In the middle of this year, the laboratory will be pleased to hold its third semi-annual workshop and steering committee.


9:00 Welcome & coffee

9:30 Introduction

9:35 – 10:15 Juanjo Bosch, Spotify, Research Scientist, ”A Lightweight Instrument-Agnostic Model for Polyphonic Note Transcription and Multipitch Estimation”


“Basic-pitch” is a lightweight neural network for musical instrument transcription, which supports polyphonic outputs and generalizes to a wide variety of instruments (including vocals). In this talk, we will discuss how we built and evaluated this efficient and simple model, which experimentally showed to be substantially better than a comparable baseline in detecting notes. The model is trained to jointly predict frame-wise onsets, multipitch and note activations, and we experimentally showed that this multi-output structure improves the resulting frame-level note accuracy. We will also listen to examples using (and misusing) this model for creative purposes, using our open-source python library, or demo website: thanks to its scalability, the model can run on the browser, and your audio doesn’t even leave your own computer.


Juanjo Bosch is a Research Scientist at Spotify (Paris), and previously completed his Ph.D. at the Music Technology Group at Universitat Pompeu Fabra (Barcelona), working on automatic melody extraction from music signals.

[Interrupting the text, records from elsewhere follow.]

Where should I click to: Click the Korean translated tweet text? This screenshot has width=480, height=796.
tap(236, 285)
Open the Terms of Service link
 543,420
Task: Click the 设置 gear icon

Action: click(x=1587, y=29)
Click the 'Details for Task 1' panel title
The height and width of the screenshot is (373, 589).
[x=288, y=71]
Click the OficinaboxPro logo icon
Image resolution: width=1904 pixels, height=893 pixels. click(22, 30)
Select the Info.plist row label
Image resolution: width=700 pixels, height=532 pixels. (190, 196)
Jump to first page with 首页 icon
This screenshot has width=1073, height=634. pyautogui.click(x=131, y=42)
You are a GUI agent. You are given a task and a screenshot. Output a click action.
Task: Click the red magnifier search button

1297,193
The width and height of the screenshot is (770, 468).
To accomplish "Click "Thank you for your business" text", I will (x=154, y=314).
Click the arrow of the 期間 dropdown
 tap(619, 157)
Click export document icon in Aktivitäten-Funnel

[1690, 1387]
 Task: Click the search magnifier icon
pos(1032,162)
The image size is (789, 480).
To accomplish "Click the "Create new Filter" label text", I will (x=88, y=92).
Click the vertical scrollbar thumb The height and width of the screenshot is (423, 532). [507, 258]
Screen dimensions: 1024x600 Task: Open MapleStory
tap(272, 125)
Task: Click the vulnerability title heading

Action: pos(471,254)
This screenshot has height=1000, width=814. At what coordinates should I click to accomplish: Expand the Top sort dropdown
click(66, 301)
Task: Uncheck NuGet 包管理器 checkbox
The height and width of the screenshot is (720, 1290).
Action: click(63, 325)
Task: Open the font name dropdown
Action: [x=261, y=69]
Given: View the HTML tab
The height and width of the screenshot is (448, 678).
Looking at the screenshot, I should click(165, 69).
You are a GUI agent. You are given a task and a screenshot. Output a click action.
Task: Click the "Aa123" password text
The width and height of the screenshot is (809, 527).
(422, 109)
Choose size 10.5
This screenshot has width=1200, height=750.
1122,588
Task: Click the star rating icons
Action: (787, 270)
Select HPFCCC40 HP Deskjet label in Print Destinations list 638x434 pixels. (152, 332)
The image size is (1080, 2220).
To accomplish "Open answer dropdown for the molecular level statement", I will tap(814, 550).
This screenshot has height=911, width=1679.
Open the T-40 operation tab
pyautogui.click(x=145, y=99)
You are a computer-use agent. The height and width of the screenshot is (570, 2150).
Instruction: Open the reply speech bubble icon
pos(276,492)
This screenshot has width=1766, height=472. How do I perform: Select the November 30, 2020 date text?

He has participated in several international research projects, and was a visiting researcher at Queen Mary University of London. He did his master’s degree in Sound and Music Computing at the UPF, and previously graduated as a Telecommunications Engineer at UPV Valencia. He has also worked as a research engineer at the Fraunhofer Institute, and at Yamaha Corporation. His main research interests include automatic music analysis and generation, audio transformations and creative applications of music information research.

10:15 – 10:55 Présentations des doctorants d’ADASP

10:15 – 10:35  Victor Letzelter: “Multiple hypotheses generation for ambiguous tasks and application in spatial audio scene analysis”

10:35 – 10:55 David Perera: “Invariance-based semi-supervised representation learning for sound event detection

10:55 Coffee break

11:10 – 12:05 Mathieu Lagrange, LS2N Nantes, CNRS research scientist, ”Beyond Fourier. On the use of Timbre models for generative audio synthesis”


This talk will motivate the need for differentiable timbre models in order to effectively train and evaluate generative audio systems. Besides derivability, a number of important properties are mandated for an effective modeling of the early sections of the human auditory system. I will first argue that Fourier based timbre descriptors fall short to explicitly model the main dimensions of timbre. Next, I will present richer models: Spectro-Temporal Receptive Fields and the Joint Time-Frequency Scattering Transform, discuss their equivalence as timbre models and show applications of the latter to concrete problems in audio generative synthesis.


Mathieu Lagrange is a CNRS research scientist at LS2N. He obtained his PhD from the University of Bordeaux in 2004. Before joining CNRS, he was a scientist in Canada (University of Victoria, McGill University) and in France (Télécom Paris, Ircam). His research focuses on signal processing and machine learning algorithms applied to musical and environmental audio analysis and synthesis.

12:10 Lunch break

14:00 Steering committee